Print the line containing "You are a computer-use agent. 718x743 pixels." and each line after it through the end of the material below, exactly as it appears, but skip the pictures.

**Supplied records**
━━━━━━━━━━━━━━━━━━━━

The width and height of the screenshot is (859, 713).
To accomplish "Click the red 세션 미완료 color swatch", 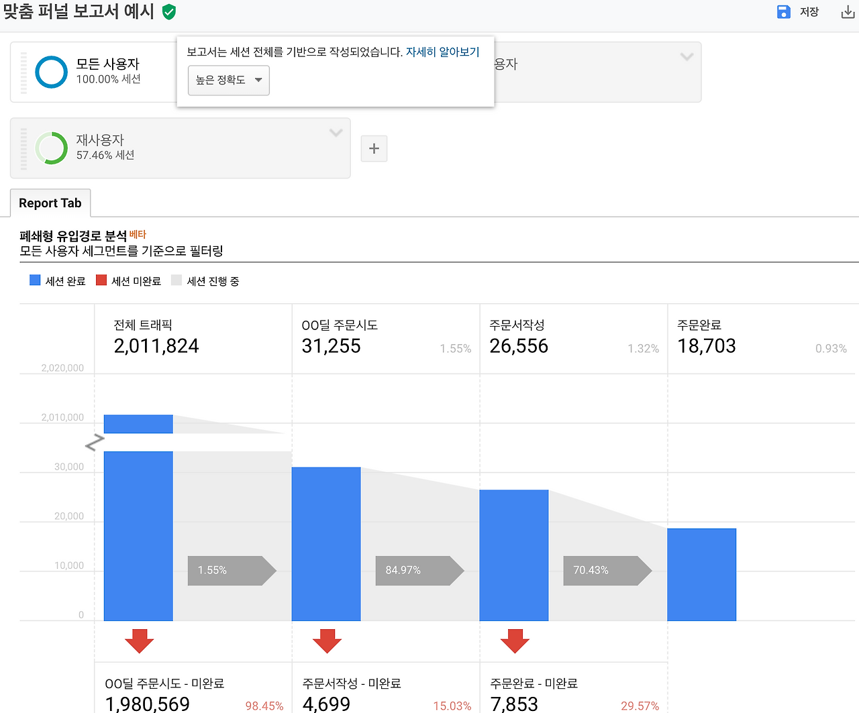I will pos(101,280).
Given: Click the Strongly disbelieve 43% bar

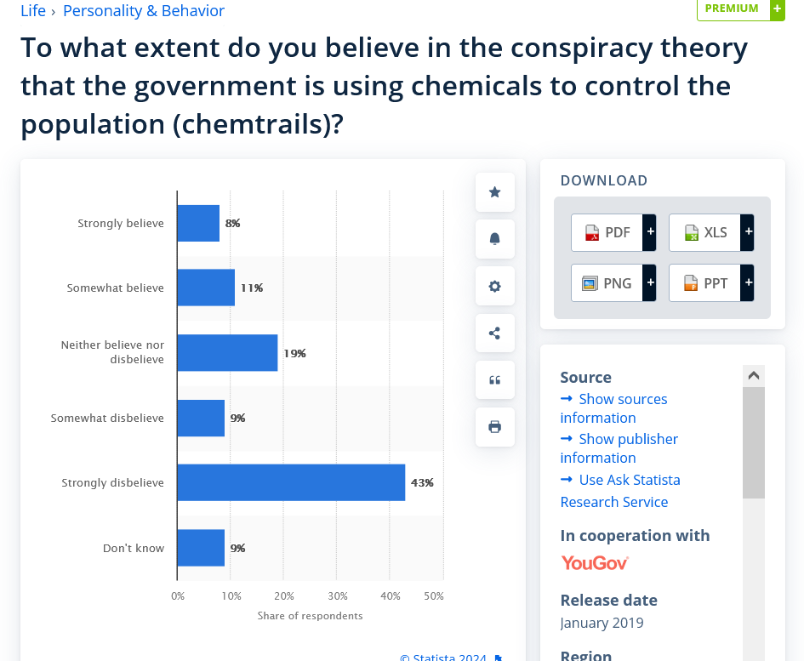Looking at the screenshot, I should [291, 482].
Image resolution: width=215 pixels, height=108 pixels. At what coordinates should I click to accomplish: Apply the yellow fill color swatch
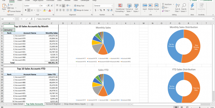(x=44, y=10)
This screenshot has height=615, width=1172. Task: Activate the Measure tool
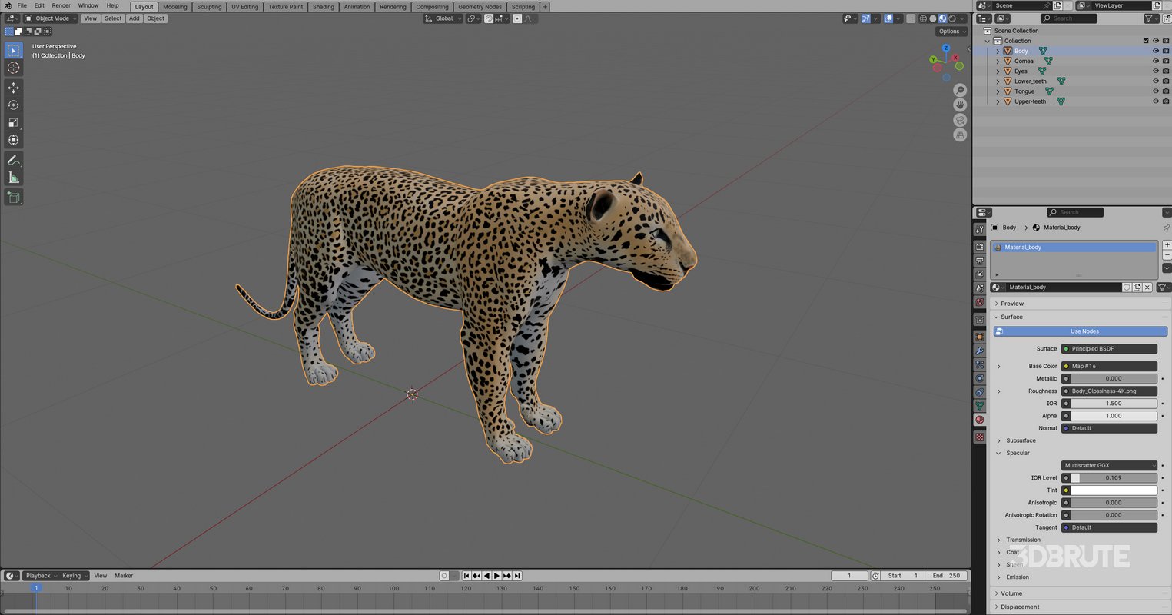[x=13, y=177]

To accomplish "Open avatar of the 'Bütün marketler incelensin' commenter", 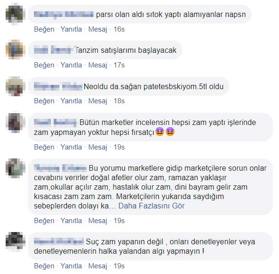I will pos(15,123).
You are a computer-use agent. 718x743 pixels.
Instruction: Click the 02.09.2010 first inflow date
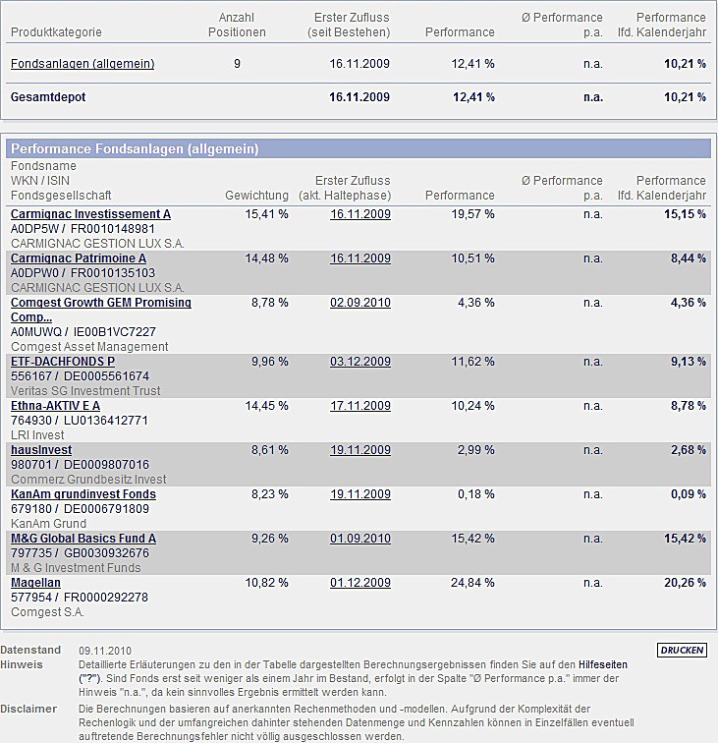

━━━━━━━━━━━━━━━━━━━━

**Exercise result**
You are a computer-use agent. 718x743 pixels.
Instruction: Click the 02.09.2010 first inflow date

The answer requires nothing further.